最新タンパク質言語モデル METL の正体

論文タイトル

Biophysics-based protein language models for protein engineering

出典

Biophysics-based protein language models for protein engineering
Protein language models trained on evolutionary data have emerged as powerful tools for predictive problems involving protein sequence, structure, and function....

要旨

生物物理学的な指標を活用した新しいタンパク質言語モデル (METL) を開発しています。

解説など

本論文では、新しいタンパク質言語モデルを紹介しています。
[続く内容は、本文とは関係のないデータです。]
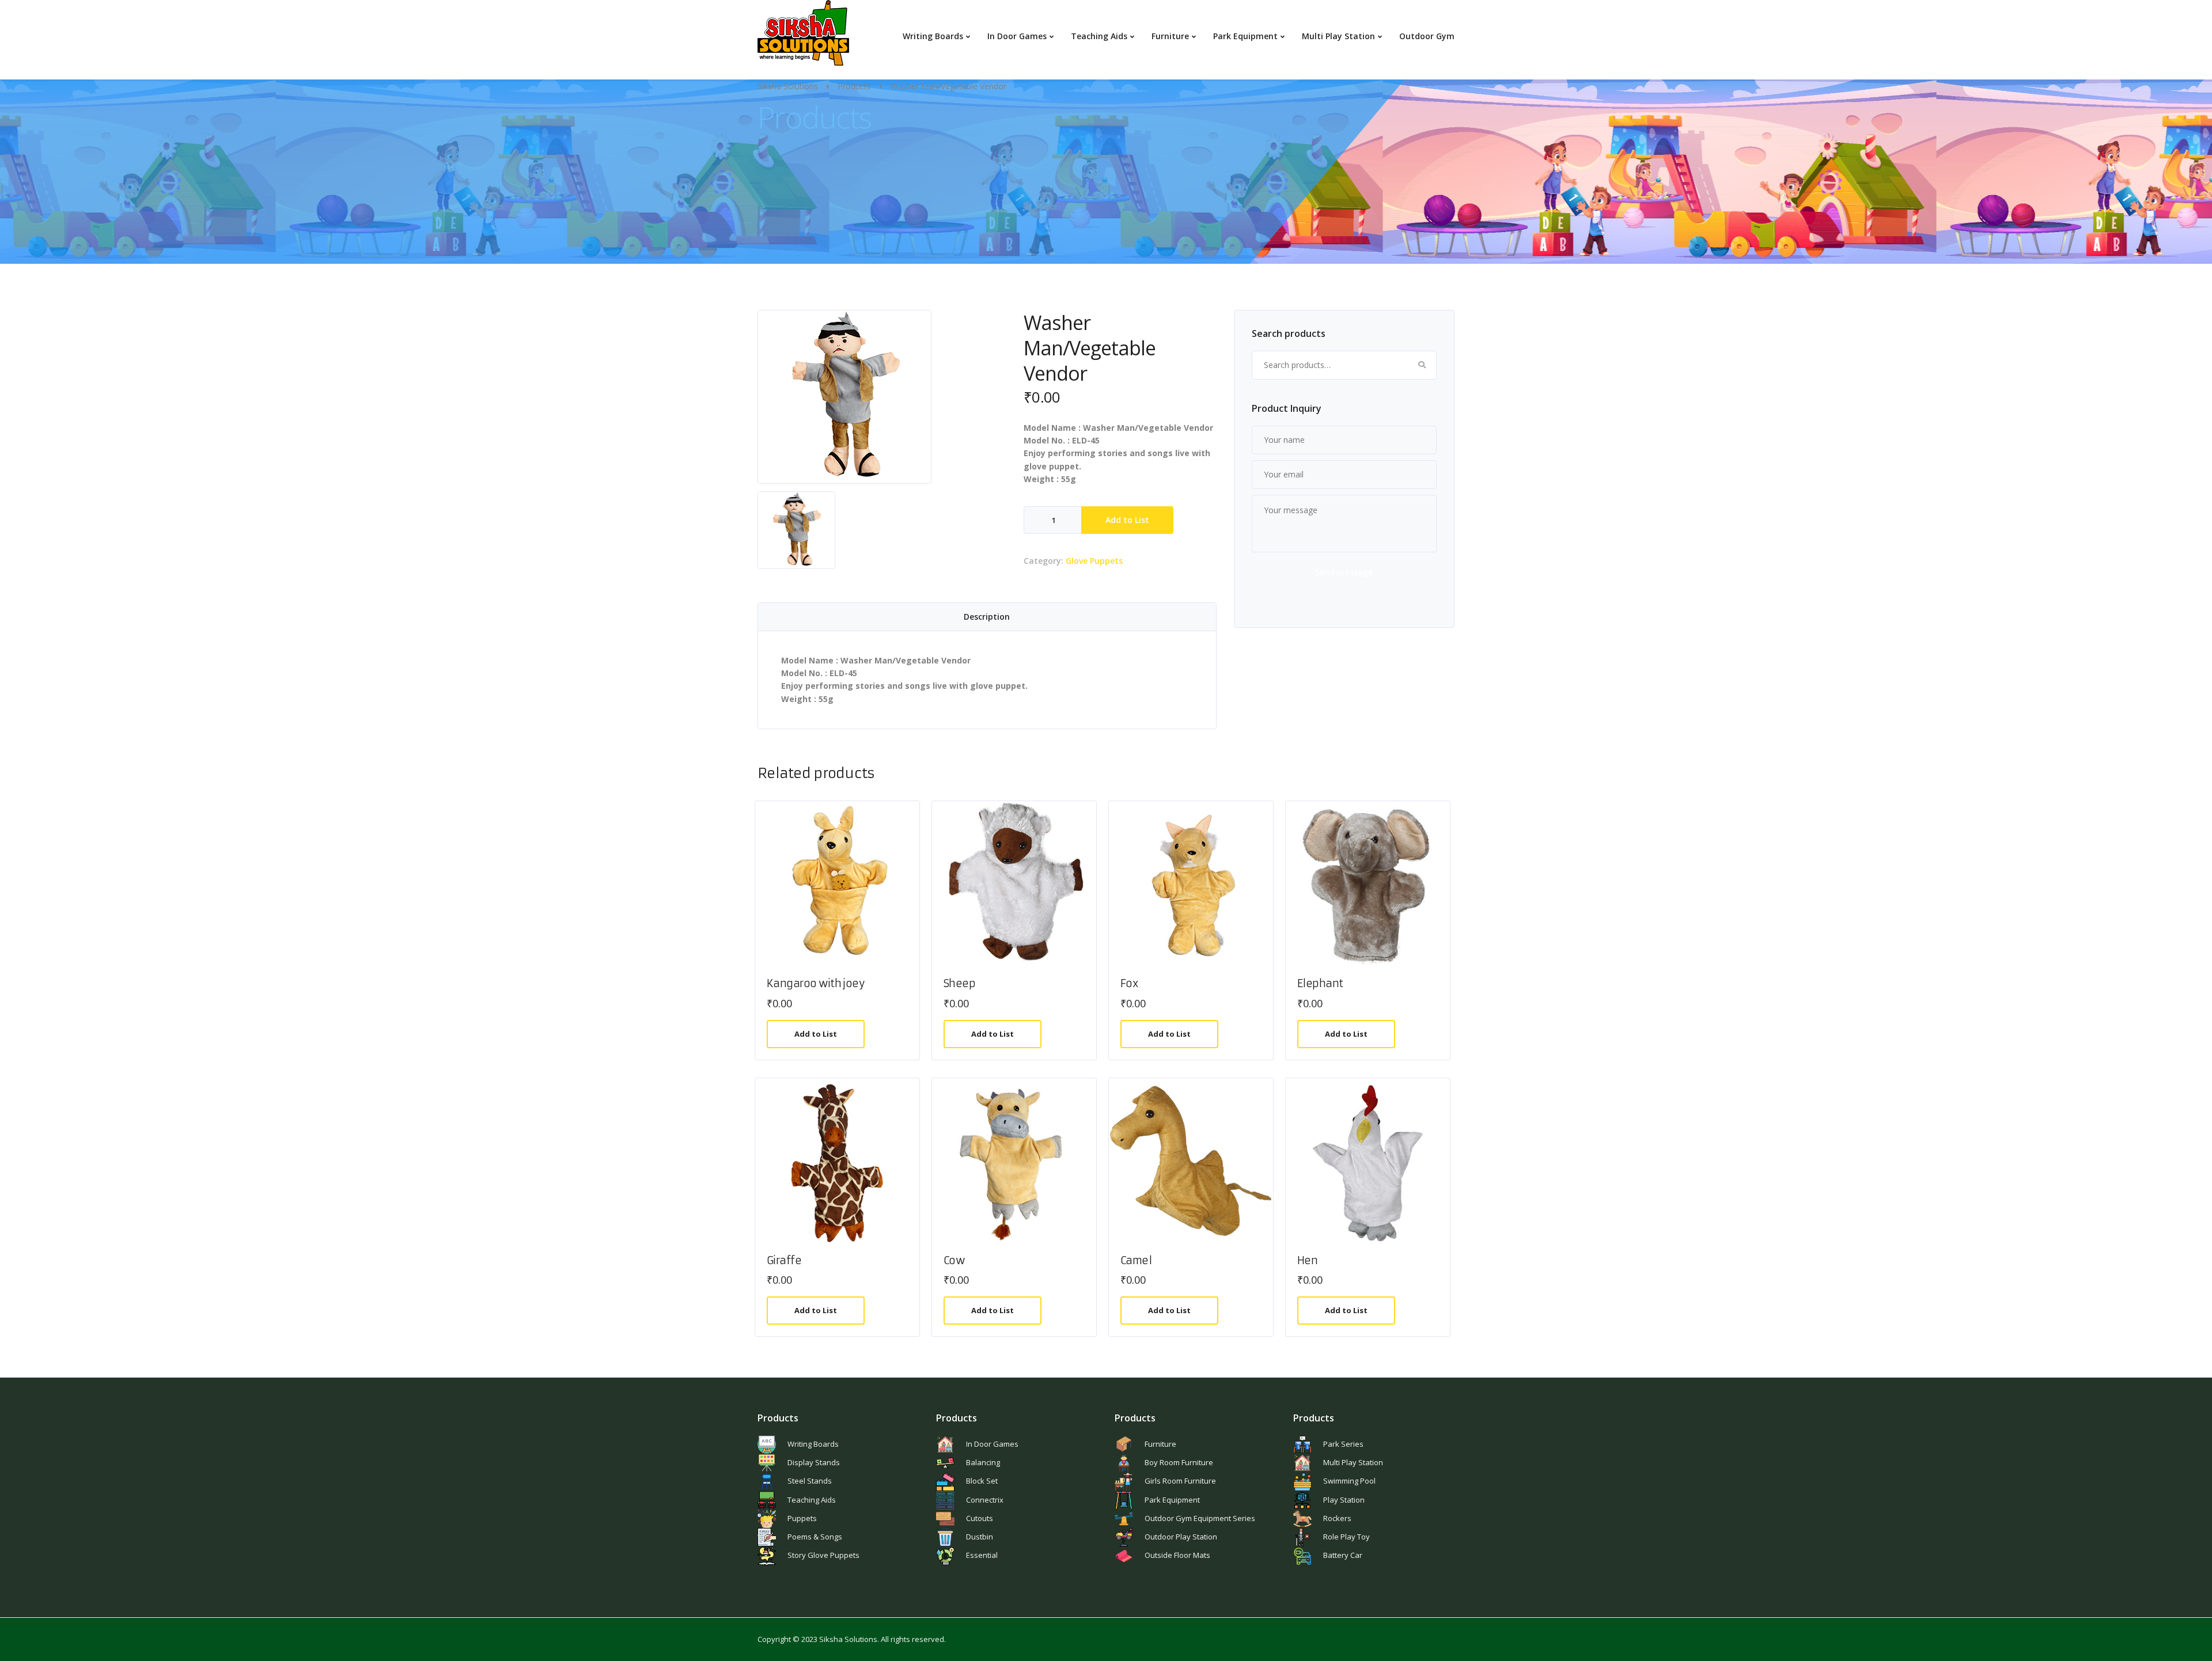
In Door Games (1017, 36)
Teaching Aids (1099, 36)
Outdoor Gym (1427, 36)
既知の ESM や ProtGPT2 は進化情報を活用した代表的なタンパク質言語モデルですが、こちらの論文で紹介されているモデルでは、学習データに、

  • インシリコでデザインされた配列変異体モデルの情報
  • 生物物理化学的な情報

を積極的に活用していることが特徴です。このモデルを、Mutational Effect Transfer Learning (METL) と呼んでいます。筆者らは、多様なタンパク質に対して適応できる METL-Global と、単一のタンパク質に対して最適化された METL-Local の 2 種のモデルを構築しました。
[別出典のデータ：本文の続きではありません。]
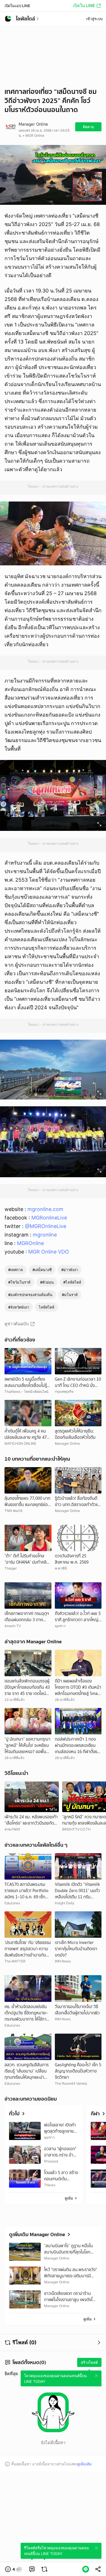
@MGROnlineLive (45, 1226)
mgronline (45, 1235)
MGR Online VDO (48, 1252)
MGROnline (30, 1243)
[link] (32, 2569)
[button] (13, 2569)
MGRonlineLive (49, 1218)
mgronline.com (45, 1209)
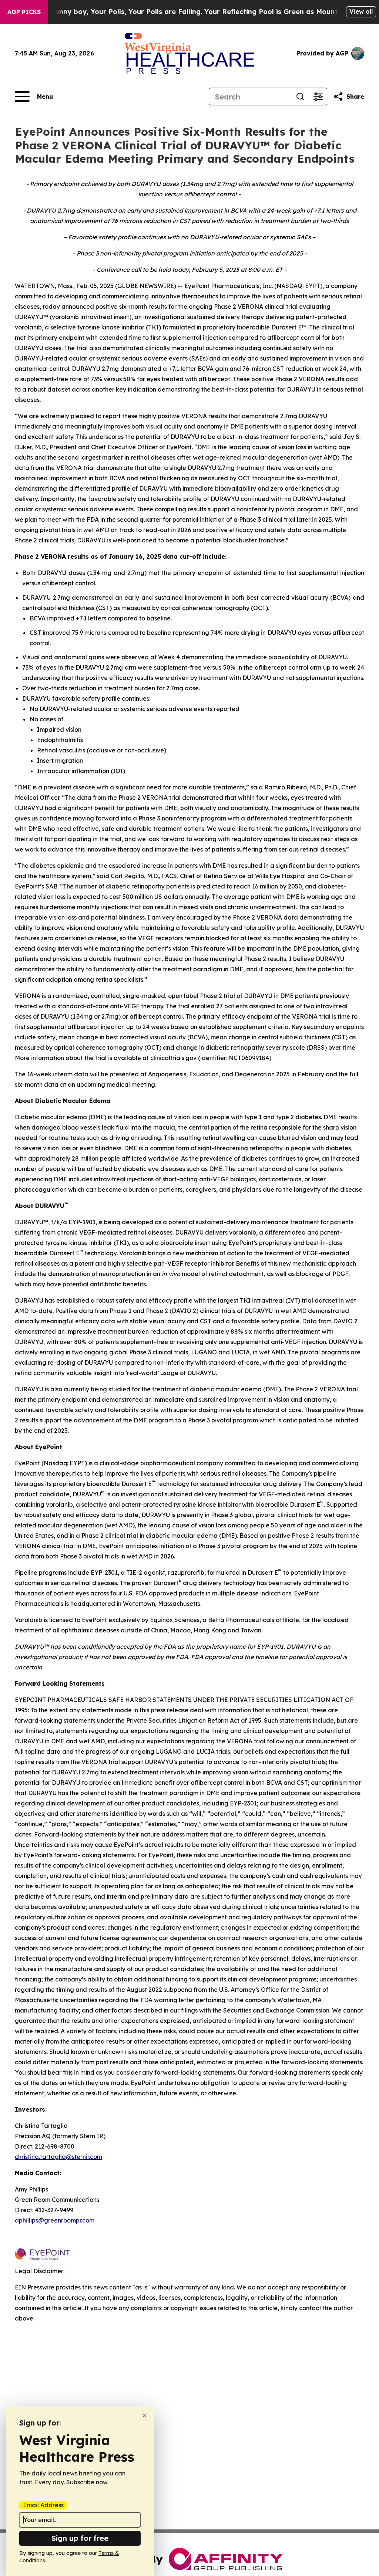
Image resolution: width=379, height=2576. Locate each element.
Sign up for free (79, 2538)
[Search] (300, 96)
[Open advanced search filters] (318, 96)
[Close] (144, 2415)
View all (361, 11)
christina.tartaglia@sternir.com (58, 2156)
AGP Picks (24, 12)
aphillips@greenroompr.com (54, 2220)
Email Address (43, 2505)
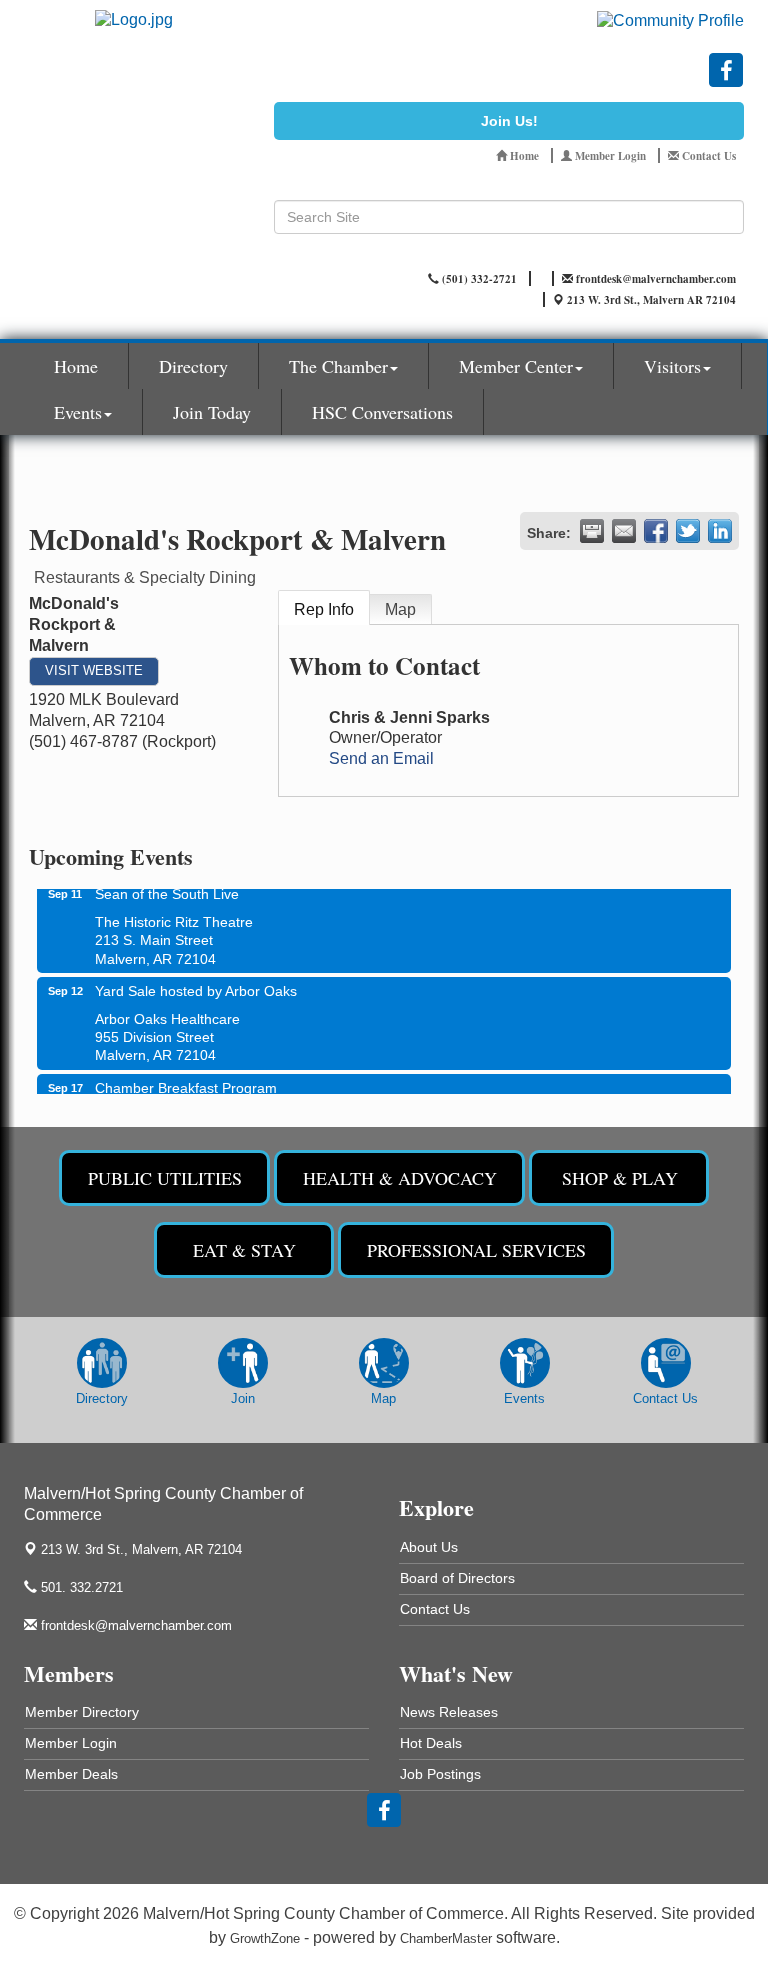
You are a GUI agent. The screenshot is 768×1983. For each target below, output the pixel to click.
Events (78, 412)
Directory (193, 366)
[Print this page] (592, 531)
まず初めに、学習データを生成するために、標的とするタンパク質の配列バリアントを Rosetta でモデリングしています。METL-Local の場合は、標的タンパク質に最大5つの変異を含む 2,000 万個の変異体モデルを生成、METL-Global では、148 個のタンパク質を選抜し各々に対して 200,000 個の配列変異体を生成しています。それぞれの Rosetta モデルに対して、分子表面積、溶媒和エネルギー、ファンデルワールス相互作用、水素結合などの 55 種類の生物物理学的属性値を算出して学習データに用いています。次に事前学習として、タンパク質配列の内部表現を獲得するために、トランスフォーマーエンコーダーを構築します。最後に、実験的なデータにもとづいて、このエンコーダーモデルをファインチューニングするという流れです。
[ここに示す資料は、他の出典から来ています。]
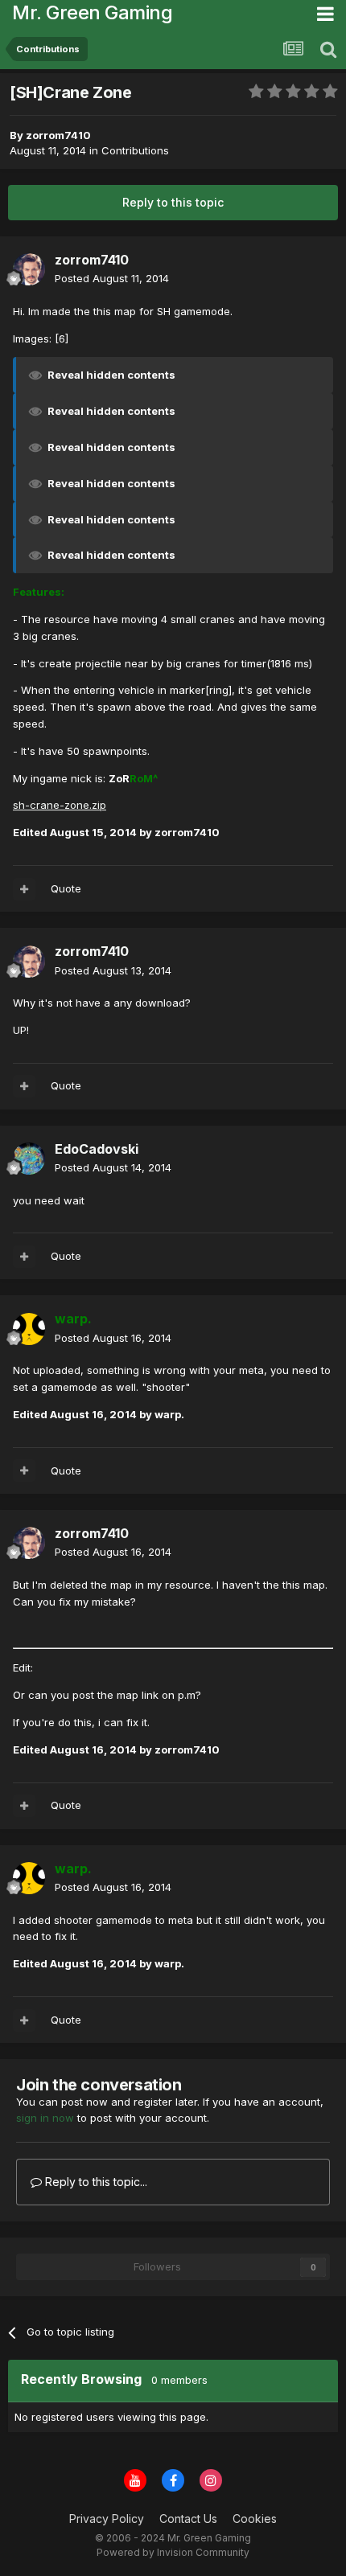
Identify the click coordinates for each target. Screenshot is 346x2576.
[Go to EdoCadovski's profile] (29, 1158)
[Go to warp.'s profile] (29, 1329)
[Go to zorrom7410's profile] (29, 269)
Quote (66, 888)
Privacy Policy (106, 2518)
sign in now (45, 2117)
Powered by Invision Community (173, 2552)
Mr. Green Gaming (92, 12)
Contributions (135, 150)
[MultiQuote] (24, 889)
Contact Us (188, 2518)
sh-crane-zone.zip (59, 804)
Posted (112, 278)
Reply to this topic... (94, 2181)
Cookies (255, 2518)
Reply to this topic (173, 202)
構築されたモデルは、下記の既存のモデルと比較してその性能評価がなされています。

  • 線形回帰
  • Rosetta
  • EVE (evolutionary model of variant effect)
  • Linear-EVE
  • ESM-2

結果として、METL はその他のモデルに比べて、少ないファインチューニング用実験データで、高い予測精度を示していることが分かります。METL とともに、EVE も ESM-2 に比べて高い相関係数を示しており、この手法の詳細にも興味が湧きます。METL は ESM-2 などと比べると、限られたタンパク質種から、密な特定の配列空間を学習していることから、機能予測との親和性が強いのかもしれません。活用する実験データに応じて多様な予測に適用できるポテンシャルがあり、大変興味深い手法です。